Handling an appeal?  Worried about what to designate for the record?  Judge Conrad Rushing of California's sixth appellate district has some guidance for you.  His decision in Silvaco Data Systems, Inc. v. Intel Corporation has important advice for any appellate advocate.  The case is important for its holding that the use of software object code is not a misappropriation of trade secrets contained in the source code, which the user of the software never possessed.  It is also noteworthy for its relentless attack on and dissection of the flawed logic of the appellant, Silvaco Data Systems.  But for purposes of this post it is Judge Rushing's comments about the “record” on appeal that captured our attention.  His footnote 2 is both a primer on appellate efficiency and a frustrated declaration of war against indiscriminate record designation.  Here is a summary, but his footnote should be read for full effect:

Avoid the “Wretched Excess”

“Seldom have so many trees died for so little.  We see three causes for this wretched excess.”  So begins Judge Rushing's lesson, inspired by an 8,000 page record in a case decided “…largely on the pleadings.”  He warns against the three causes of the excess:

Do Not Include Copies of Legal Authorities Lodged With the Trial Court

The first problem was the “… inclusion of hundreds of pages of printouts of legal authorities retrieved from online sources.”  Judge Rushing acknowledged that trial court rules require “lodging” of “some such materials” but reminded the litigants that the appellate court rules do not, stating, “[T]his court can more easily retrieve authorities through its own resources than it can find them – or anything else – in an 8000-page appendix.”

Beware the Index Black Hole

The appendix of the record in Silvaco consisted of 27 volumes.  Each volume included a 103 page index of the entire record.  Beyond that overkill, Judge Rushing was frustrated by the overly detailed contents of the index: each and every distinct filing in the trial court was indexed as well as each and every exhibit and attachment to every filing.  This, the judge stated, not only is not required, but defeated altogether the purpose of having an index.

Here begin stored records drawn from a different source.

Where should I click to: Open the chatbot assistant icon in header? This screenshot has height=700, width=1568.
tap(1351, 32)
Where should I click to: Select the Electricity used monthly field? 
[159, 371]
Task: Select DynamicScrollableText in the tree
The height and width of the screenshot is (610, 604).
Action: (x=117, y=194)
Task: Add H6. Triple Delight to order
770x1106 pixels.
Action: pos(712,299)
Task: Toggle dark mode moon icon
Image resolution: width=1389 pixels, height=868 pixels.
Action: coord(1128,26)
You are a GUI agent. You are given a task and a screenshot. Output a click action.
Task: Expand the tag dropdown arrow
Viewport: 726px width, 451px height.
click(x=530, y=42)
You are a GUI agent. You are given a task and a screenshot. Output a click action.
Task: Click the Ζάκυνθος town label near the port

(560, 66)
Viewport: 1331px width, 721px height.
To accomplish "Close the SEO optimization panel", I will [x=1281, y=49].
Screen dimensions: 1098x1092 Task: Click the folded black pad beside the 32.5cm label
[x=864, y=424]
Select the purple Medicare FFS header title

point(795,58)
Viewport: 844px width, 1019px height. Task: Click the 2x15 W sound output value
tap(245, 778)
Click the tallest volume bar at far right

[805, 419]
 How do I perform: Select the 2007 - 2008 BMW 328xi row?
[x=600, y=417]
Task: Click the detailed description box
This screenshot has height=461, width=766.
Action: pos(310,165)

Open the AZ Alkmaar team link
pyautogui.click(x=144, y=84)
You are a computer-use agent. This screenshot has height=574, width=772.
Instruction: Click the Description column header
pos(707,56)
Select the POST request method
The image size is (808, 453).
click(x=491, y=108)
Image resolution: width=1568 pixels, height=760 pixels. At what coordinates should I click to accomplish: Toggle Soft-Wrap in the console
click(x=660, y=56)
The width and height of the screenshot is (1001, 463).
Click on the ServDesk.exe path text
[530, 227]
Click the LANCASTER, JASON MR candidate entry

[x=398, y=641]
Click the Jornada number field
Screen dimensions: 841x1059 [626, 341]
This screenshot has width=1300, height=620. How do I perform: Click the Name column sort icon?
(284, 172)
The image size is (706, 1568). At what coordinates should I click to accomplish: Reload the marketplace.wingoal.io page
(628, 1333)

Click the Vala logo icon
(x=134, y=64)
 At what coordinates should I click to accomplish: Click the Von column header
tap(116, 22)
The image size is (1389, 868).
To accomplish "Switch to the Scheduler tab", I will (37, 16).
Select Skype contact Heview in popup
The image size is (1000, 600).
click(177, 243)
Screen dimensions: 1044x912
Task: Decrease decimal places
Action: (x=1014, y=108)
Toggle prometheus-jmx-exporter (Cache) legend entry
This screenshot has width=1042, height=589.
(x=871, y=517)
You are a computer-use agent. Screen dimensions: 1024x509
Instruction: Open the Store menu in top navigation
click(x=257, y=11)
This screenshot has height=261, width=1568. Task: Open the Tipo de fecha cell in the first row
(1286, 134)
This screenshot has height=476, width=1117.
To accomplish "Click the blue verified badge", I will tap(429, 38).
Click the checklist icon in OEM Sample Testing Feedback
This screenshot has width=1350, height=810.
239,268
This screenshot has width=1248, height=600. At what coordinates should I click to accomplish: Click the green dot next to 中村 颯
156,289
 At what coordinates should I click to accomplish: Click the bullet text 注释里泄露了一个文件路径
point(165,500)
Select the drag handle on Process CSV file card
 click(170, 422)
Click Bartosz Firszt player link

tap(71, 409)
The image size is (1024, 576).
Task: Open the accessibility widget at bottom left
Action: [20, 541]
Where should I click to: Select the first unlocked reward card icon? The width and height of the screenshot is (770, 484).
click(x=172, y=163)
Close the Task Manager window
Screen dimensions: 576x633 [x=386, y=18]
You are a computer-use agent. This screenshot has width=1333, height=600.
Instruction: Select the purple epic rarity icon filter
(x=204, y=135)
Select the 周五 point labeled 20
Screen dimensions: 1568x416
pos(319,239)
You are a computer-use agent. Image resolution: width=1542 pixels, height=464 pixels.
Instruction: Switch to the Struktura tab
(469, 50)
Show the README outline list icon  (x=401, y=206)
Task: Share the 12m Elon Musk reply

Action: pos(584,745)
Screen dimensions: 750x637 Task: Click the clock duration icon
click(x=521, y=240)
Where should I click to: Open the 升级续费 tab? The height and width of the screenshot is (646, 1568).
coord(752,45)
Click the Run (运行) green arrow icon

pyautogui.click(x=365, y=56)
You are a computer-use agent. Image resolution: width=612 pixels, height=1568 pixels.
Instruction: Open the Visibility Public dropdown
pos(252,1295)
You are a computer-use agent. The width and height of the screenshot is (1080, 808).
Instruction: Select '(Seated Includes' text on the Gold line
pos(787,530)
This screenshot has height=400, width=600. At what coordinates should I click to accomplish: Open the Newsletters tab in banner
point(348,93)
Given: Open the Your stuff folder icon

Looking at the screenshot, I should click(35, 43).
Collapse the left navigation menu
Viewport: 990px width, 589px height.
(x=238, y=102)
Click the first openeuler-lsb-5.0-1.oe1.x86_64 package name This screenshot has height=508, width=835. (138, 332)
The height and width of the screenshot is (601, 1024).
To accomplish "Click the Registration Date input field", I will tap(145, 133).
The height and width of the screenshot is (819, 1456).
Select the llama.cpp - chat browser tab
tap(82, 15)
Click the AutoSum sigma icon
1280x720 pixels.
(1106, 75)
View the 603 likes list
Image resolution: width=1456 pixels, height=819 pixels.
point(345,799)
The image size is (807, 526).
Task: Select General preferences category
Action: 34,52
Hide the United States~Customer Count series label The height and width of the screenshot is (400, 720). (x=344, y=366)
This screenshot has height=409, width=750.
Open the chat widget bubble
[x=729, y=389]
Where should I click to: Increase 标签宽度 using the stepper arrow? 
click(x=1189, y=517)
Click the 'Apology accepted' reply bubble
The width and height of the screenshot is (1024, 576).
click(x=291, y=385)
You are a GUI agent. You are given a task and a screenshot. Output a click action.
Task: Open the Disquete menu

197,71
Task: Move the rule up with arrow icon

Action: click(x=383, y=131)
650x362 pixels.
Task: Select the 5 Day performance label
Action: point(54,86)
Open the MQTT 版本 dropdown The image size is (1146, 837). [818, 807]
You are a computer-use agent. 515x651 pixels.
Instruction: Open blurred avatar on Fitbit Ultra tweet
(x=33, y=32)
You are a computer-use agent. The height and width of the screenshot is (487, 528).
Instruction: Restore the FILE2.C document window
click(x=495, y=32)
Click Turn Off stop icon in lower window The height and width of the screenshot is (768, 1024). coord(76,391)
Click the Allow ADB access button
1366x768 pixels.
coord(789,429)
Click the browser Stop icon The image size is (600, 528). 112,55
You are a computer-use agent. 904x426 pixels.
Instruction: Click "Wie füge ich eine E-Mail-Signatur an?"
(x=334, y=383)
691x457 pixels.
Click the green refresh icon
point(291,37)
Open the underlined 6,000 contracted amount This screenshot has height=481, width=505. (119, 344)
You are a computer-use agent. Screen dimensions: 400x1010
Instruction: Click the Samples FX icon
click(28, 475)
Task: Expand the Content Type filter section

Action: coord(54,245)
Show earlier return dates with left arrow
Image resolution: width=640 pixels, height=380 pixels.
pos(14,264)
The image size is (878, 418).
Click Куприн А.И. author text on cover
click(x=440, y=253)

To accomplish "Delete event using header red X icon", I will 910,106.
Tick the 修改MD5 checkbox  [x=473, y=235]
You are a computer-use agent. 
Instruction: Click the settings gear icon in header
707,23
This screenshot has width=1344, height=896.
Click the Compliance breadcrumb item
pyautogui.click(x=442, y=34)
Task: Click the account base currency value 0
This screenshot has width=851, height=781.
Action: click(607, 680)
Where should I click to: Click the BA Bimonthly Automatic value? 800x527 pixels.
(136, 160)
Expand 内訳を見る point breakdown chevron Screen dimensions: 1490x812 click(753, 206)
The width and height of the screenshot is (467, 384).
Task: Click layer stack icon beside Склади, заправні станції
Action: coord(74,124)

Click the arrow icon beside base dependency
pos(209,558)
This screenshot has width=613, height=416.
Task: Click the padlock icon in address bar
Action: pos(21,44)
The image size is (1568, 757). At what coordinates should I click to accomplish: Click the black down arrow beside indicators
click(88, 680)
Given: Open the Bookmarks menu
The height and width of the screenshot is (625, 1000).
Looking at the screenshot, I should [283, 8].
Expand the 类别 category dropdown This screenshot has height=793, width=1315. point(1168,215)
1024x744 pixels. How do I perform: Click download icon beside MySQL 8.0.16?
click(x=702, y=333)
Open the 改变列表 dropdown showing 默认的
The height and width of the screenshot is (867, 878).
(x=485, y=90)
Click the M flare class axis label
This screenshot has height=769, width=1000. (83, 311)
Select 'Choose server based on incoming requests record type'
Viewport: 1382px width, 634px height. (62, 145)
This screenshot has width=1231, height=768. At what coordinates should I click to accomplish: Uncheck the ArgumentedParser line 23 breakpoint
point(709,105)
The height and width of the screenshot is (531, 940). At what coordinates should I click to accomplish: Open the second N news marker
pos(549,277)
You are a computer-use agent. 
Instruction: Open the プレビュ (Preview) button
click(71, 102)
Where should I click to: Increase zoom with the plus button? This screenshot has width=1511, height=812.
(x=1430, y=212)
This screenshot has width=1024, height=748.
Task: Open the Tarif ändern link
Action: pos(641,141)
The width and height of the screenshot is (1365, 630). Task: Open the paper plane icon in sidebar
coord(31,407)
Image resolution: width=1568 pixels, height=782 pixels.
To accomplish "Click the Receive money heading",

Avoid Multiple Copies of Trial Court Filings

The final death blow to the once beautiful forest was the designation of multiple copies of the same documents.  Judge Rushing explained the problem as “…the duplicative inclusion of multiple copies of documents that were filed repeatedly in the superior court.  We assume these duplicate filing were intended as a convenience to the trial court, but when they inflate a record to the present proportions they are hardly a convenience to us.”  Anyone who has handled an appeal knows the problem of deciding whether or not to include in full each relevant filing, even if those filings include copies of papers already filed, and already designated as part of the record.  Thus, this third point is problematic.

Judge Rushing's frustration is apparent in this decision -  directed at lawyers  unwilling to take the time to think  about what the record should contain.  His advice includes a citation to one of California's  Maxims of Jurisprudence: “… as the sheer size of the record increases, it become (sic) increasingly important for appellate counsel to take an active role in ensuring that the record is no larger, and no less easily navigated, than accuracy and necessity dictate.  The present case appears to be one of those rare instances when, contrary to the maxim, superfluity does vitiate.  (See Civ. Code, § 3537.)”

Judge Rushing's decision on the merits is also worth studying for its critical analysis of the logic and reasoning of the appellants arguments, and, ultimately, as a cautionary tale of the ever-weakening tensile strength of the slender thread that binds advocacy to reason.